Let's also recall that the power requested by the vehicle is optimal when the battery temperature is within a certain temperature range, which varies depending on battery type. Charging power can thus be reduced if the battery temperature is too cold — in winter, for example — or too hot, if it's warm or if there have already been several charges along the way.
What is the charging curve?
The charging curve is the evolution of charging power as a function of the battery's state of charge, and it is not the same for all EVs. Each manufacturer defines the vehicle's own curve via the onboard software, aiming to ensure the best compromise between charging speed and battery component longevity.
In practice, charging a battery is a bit like filling a bathtub to the brim.

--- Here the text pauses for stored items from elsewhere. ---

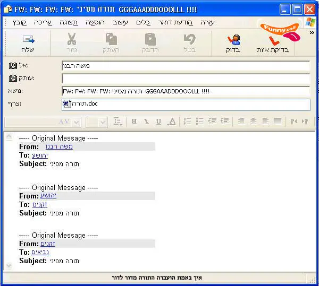Open the font color picker
Viewport: 319px width, 286px height.
171,122
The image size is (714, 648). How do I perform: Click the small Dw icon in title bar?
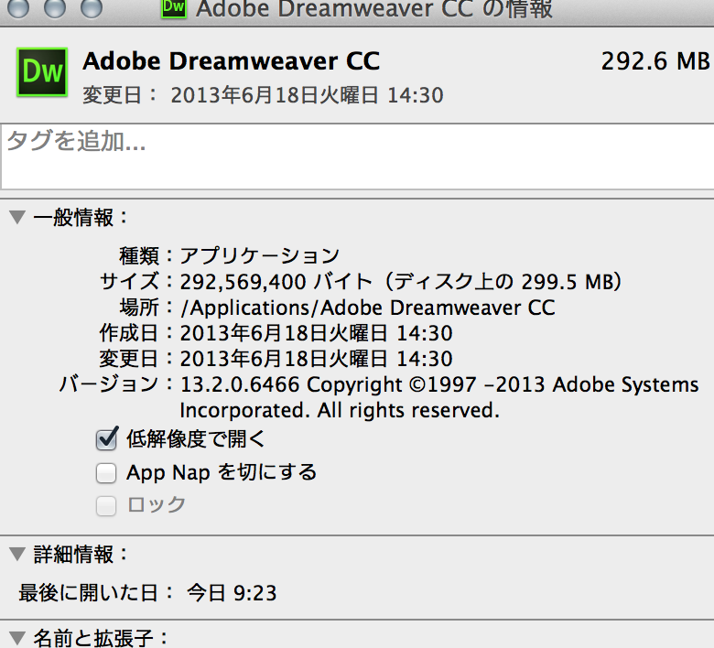[x=173, y=7]
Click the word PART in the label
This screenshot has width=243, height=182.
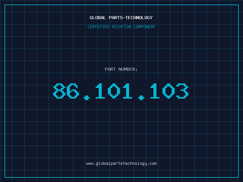coord(110,69)
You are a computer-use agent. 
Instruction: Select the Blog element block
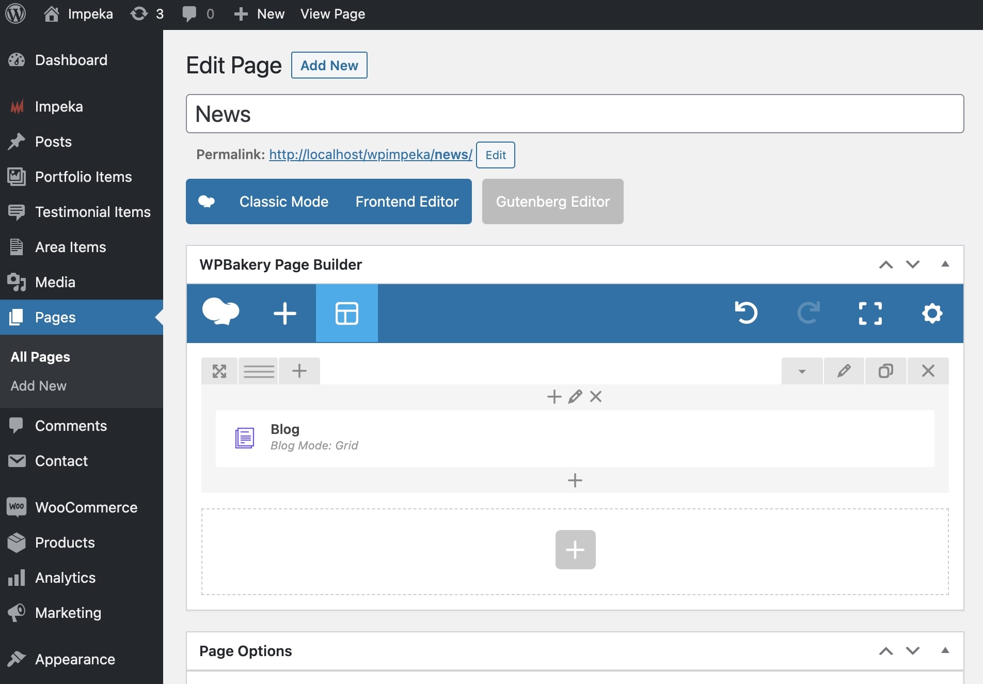click(575, 438)
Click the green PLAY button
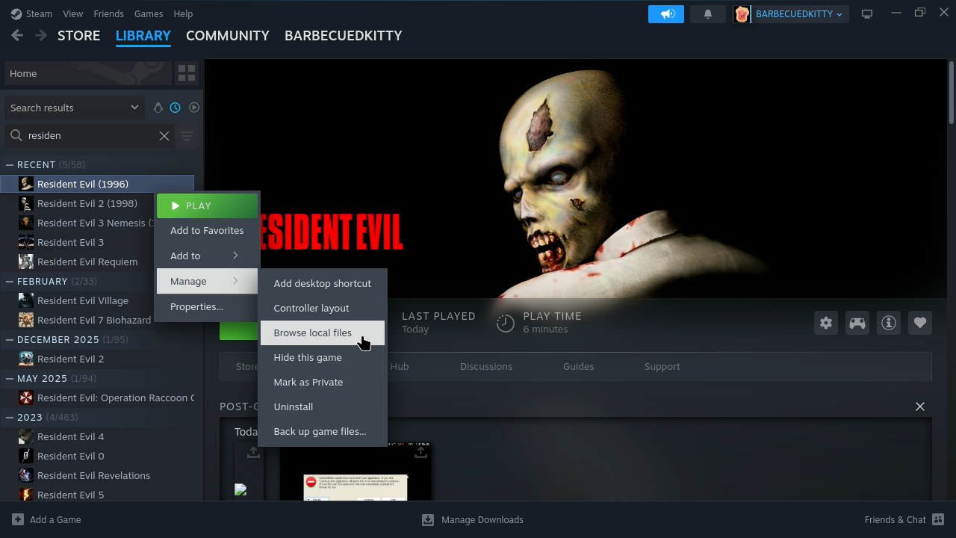 point(207,205)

At first, you open the tap wide, then you gradually close it until at the end only a small trickle passes to avoid overflow. Charging an EV at a fast charger follows the same principle: power is maximal at the start, then is sharply reduced once the battery exceeds 80% charge.
Thus, power is usually higher at the start of charging. It is at that moment that the EV can accept maximum power. Then, the increase in temperature and in the battery's state of charge causes the EV to request less and less power, a decrease that can be gradual or in steps, depending on the model.

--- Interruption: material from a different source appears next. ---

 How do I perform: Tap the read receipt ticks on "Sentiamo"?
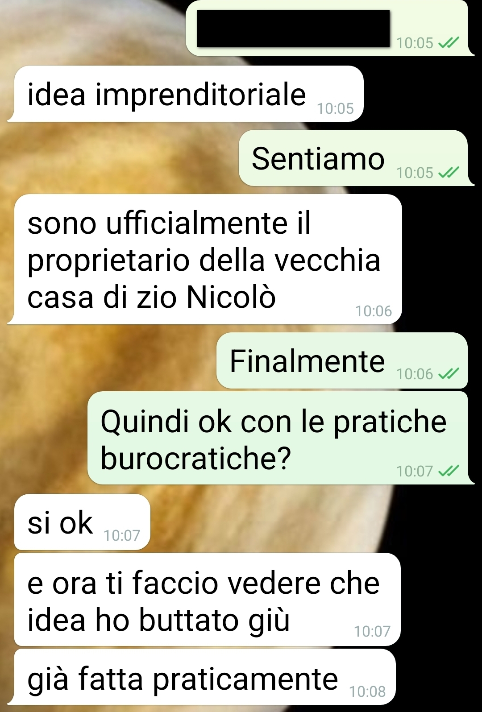[x=449, y=172]
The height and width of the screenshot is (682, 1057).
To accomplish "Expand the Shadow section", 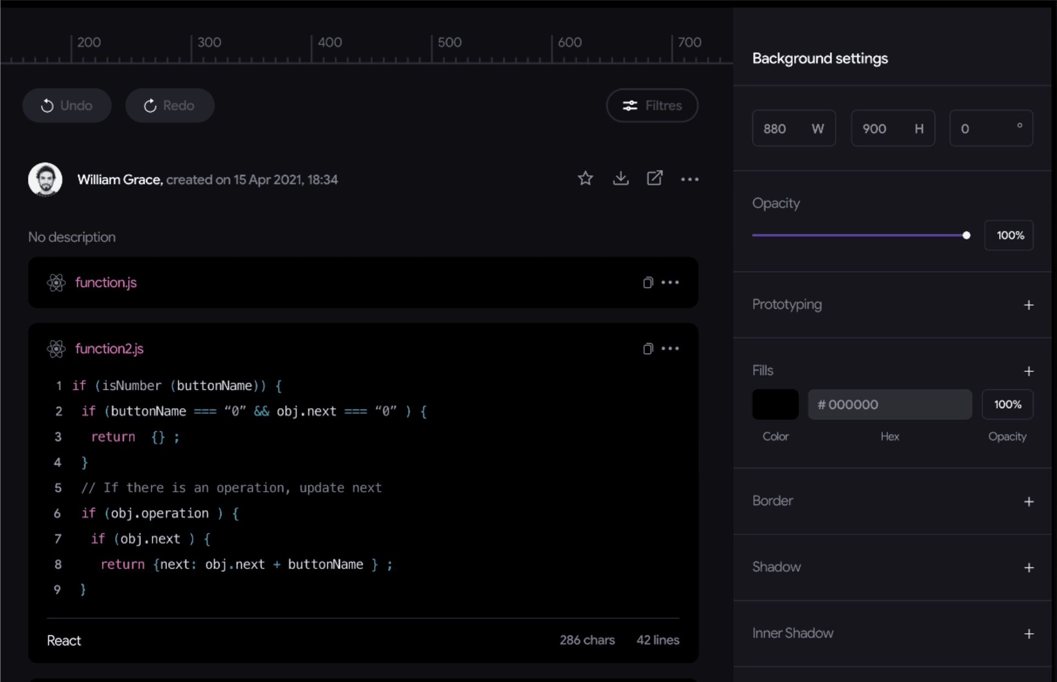I will coord(1029,567).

The only exception can occur at the start of charging in winter: when the battery is cold, power is sometimes low at first. It then increases as charging warms the battery. Once the battery is at the right temperature, it follows its usual charging curve.

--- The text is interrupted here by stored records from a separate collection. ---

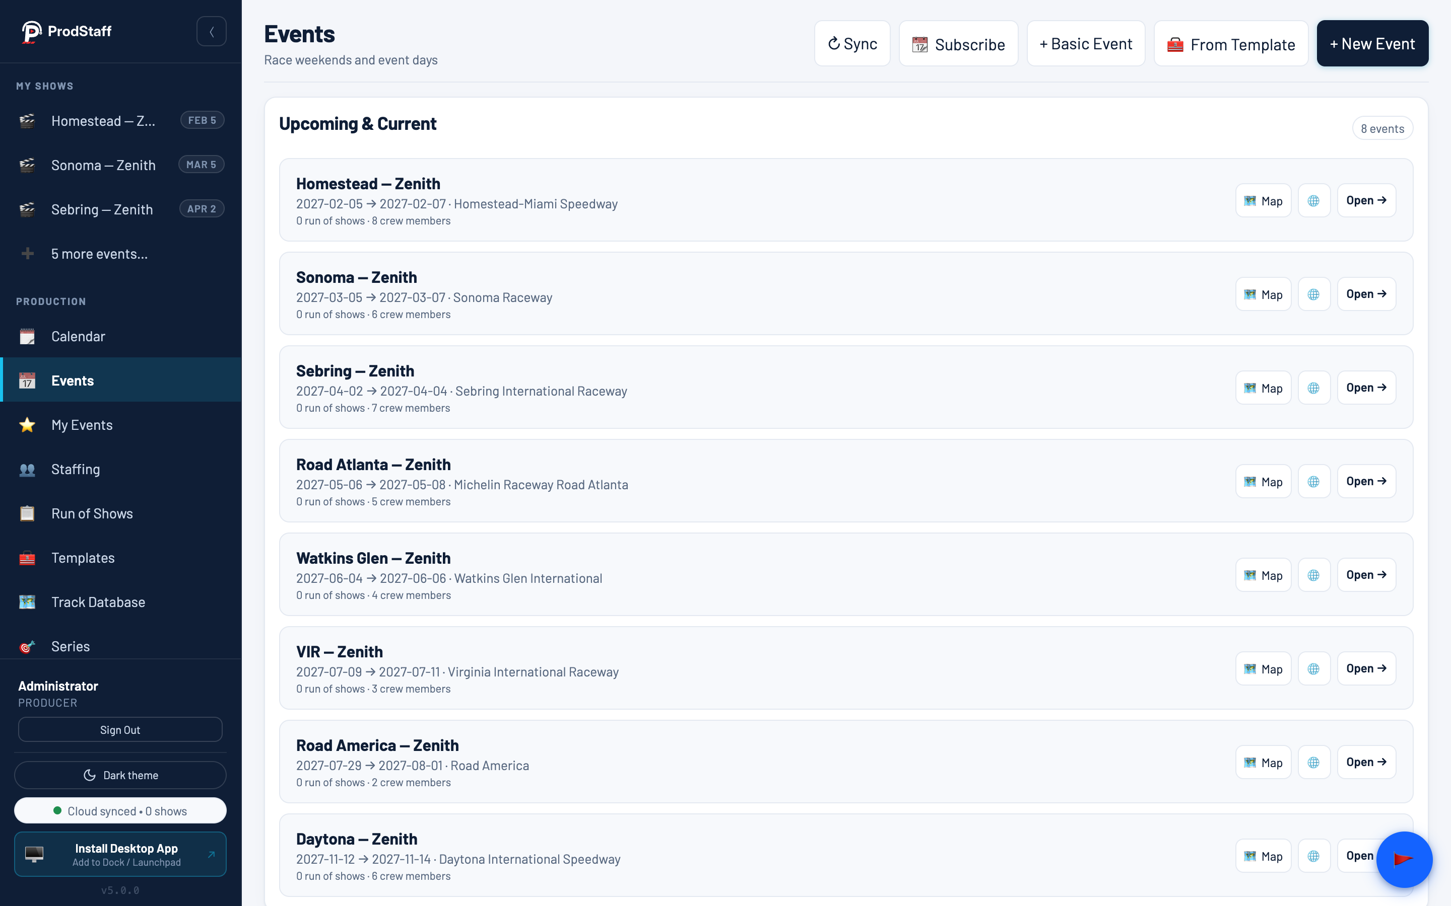Click Install Desktop App banner
Image resolution: width=1451 pixels, height=906 pixels.
pos(121,854)
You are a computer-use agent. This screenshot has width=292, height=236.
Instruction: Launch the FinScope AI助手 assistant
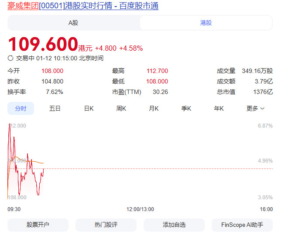242,225
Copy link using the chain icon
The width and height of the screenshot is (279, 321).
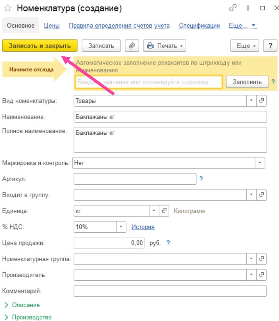point(233,8)
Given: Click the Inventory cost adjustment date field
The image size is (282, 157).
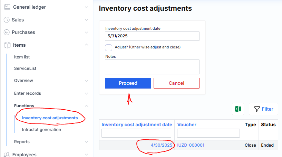Looking at the screenshot, I should [x=152, y=36].
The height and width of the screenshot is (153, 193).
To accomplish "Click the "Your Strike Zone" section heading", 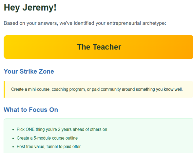I will (29, 71).
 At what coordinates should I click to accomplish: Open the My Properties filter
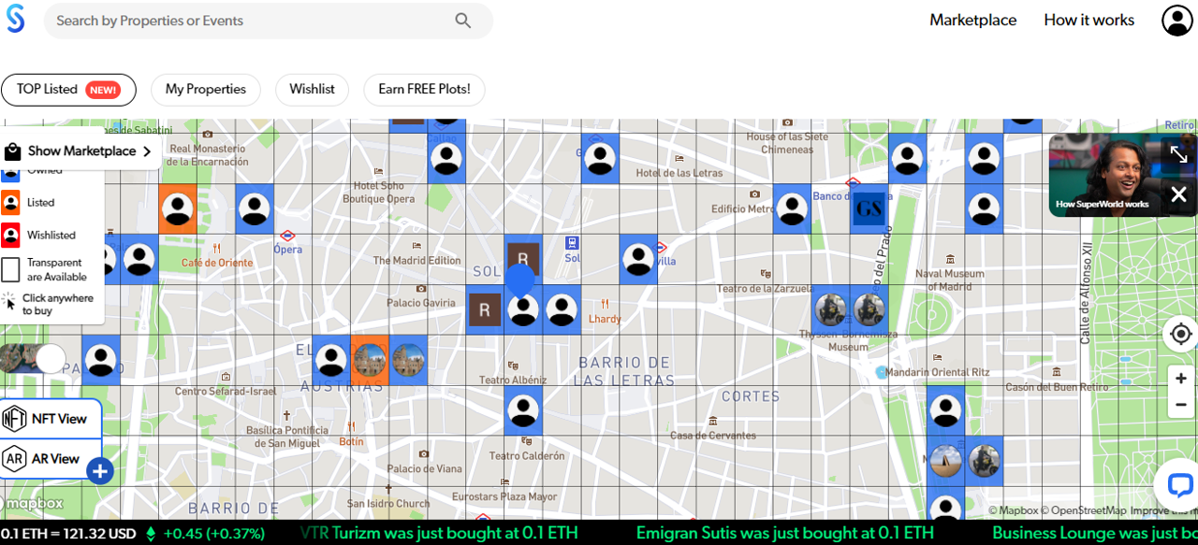click(206, 90)
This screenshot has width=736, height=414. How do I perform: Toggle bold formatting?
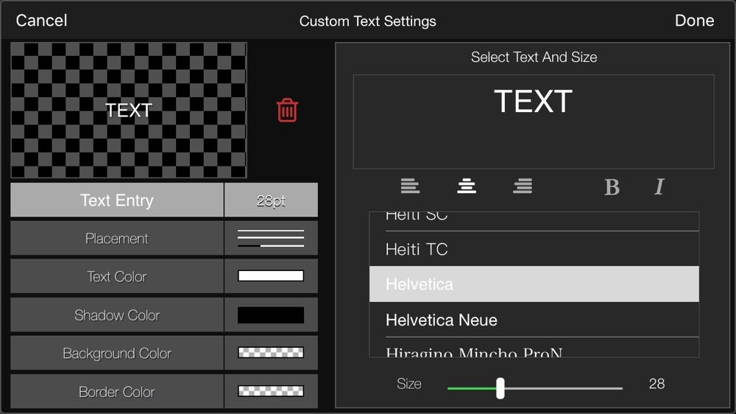612,187
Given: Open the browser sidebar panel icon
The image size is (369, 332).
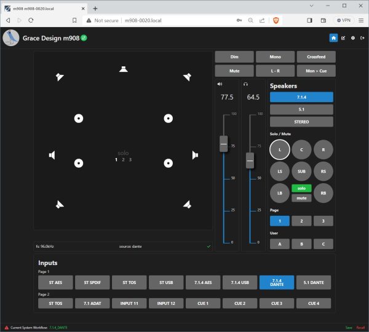Looking at the screenshot, I should [309, 20].
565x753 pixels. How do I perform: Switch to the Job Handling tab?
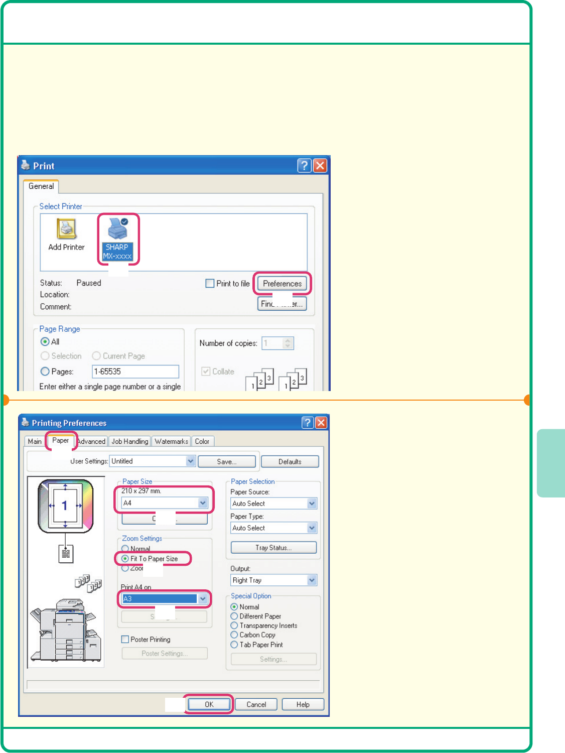point(130,442)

Normally, the EV's maximum charging power is usually maintained for a certain time. For many recent models currently on the market, a power demand of more than 50 kW never lasts very long; it quickly drops below 50 kW. That's why we are only just beginning to install chargers of more than 100 kW.
What does a charging curve look like?
Here is a graph that shows the charging curve of three EVs.
It clearly shows that:
- the Bolt maintains a maximum power of 50 kW up to a state of charge of 55%;
- the Ioniq maintains a maximum of 60 kW up to a charge of 75%;
- the Kona maintains 75 kW up to 40% charge.
The curves also show a progressive decline until full charge, following different profiles: gradual for the Ioniq and stepwise for the two other models.
The graph also shows that from a state of charge of 85 to 90%, the charging power falls below 25 kW. At that power, there is no longer any point in continuing to charge using a BRCC.
These curves were established with an optimal battery temperature. Outside of that temperature range, the power requested by the EV and supplied by the charger may be lower.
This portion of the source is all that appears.